Willow Smith and more front Maison Margiela’s new fragrance campaign

The singer joins Sasha Lane, Hanne Gaby Odiele, Teddy Quinlivan, Molly Bair and Princess Nokia in the Craig McDean-shot campaign for Mutiny

Celebrating nonconformity, diversity and individuality, today Maison Margiela releases a brand new fragrance called ‘Mutiny’ – the first scent developed under John Galliano since he joined the house in 2014.

Contained in a gilded gold bottle with white packaging – Margiela’s signature colour – ‘Mutiny’ centres around the night-blooming flower Tuberose. The scent also features notes of jasmine, oud, vanilla and citrus, as well as a new molecule that was developed specifically for ‘Mutiny’ by master perfumer Dominique Ropion who collaborated with Galliano on the perfume.

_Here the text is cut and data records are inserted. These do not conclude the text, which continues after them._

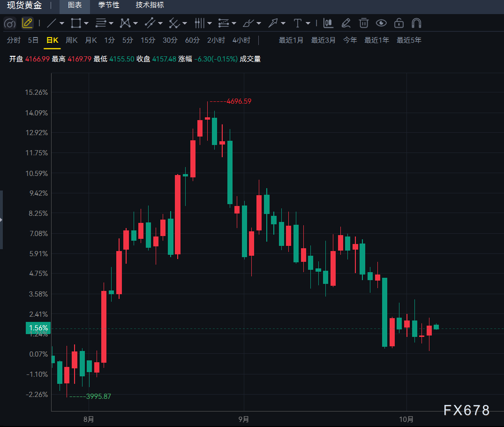The image size is (504, 427).
Task: Toggle the eye visibility of drawings
Action: [x=381, y=23]
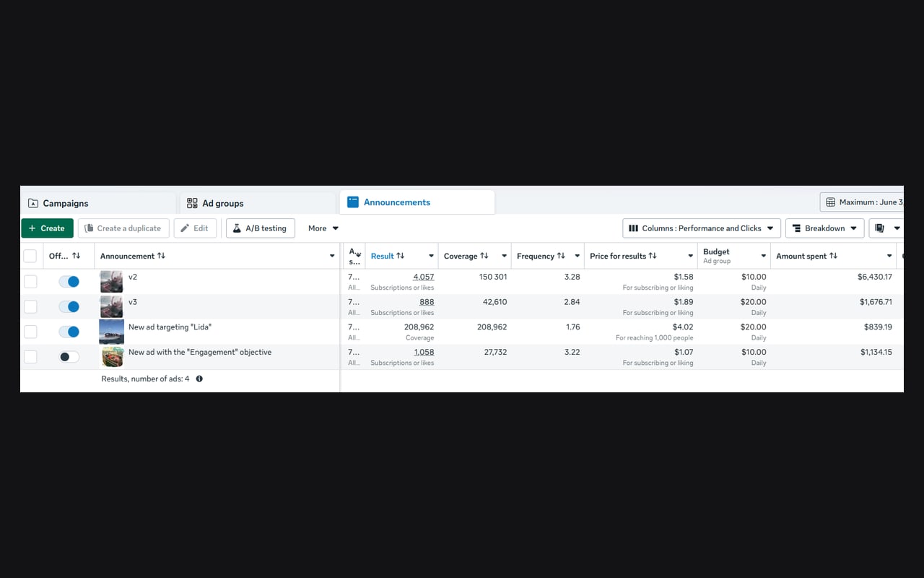Screen dimensions: 924x578
Task: Click the green Create button
Action: (48, 228)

The fragrance launches with a campaign shot by Craig McDean featuring six “mutinists” who defy convention, challenge the status quo and ultimately embody the fragrance’s rebellious, rulebook-ripping spirit: Willow Smith, Princess Nokia, Molly Bair, Hanne Gaby Odiele, Sasha Lane, and Teddy Quinlivan.

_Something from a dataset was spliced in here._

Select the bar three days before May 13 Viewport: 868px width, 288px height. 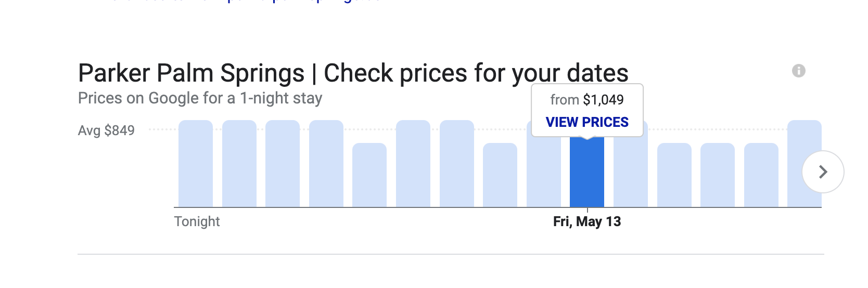457,164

“I think this generation is a little more defiant,” says Smith. “We’re willing to endure pain in order to do what we love. Femininity, it’s like water: I can break rock, I’m that strong, but I can move with harmony. We want something more and something spiritual, even. Create the rules, then break them.”

“The main thing for me was to be who I was, and to be natural,” adds Lane.“You just have to be strong with who you are and it illuminates off of you. People can feel that. When I’m good with my mind and I’m getting back to what really matters and eliminating ego, that’s when I feel most free. And I like that feeling. You gotta embrace that. You gotta embrace yourself. Don’t just be better, be different.”

Mutiny epitomises the subversion that lies at the core of the brand’s DNA. When Martin Margiela founded his namesake brand in 1988, fashion was in the midst of an excessive, ostentatious period where the clothes and the personalities were larger-than-life. An antidote to the extravagance, Margiela favoured a more deconstructed look, with exposed linings and seams, designs that revealed their structure, and unconventional materials such as baseball gloves and doorknobs. Following in the footsteps of it’s founder, Galliano has continued to redefine conventions and deconstruct norms at Maison Margiela.

“Social synergy is formed when diversity becomes our most common characteristic,” the house said in a statement. “The transition takes place through the mutiny of conventional definitions. Like creativity, scent has no nationality, gender, or creed. It speaks a universal language. It is the empathetic sentiment of solidarity through individuality. Creativity is our mutiny.”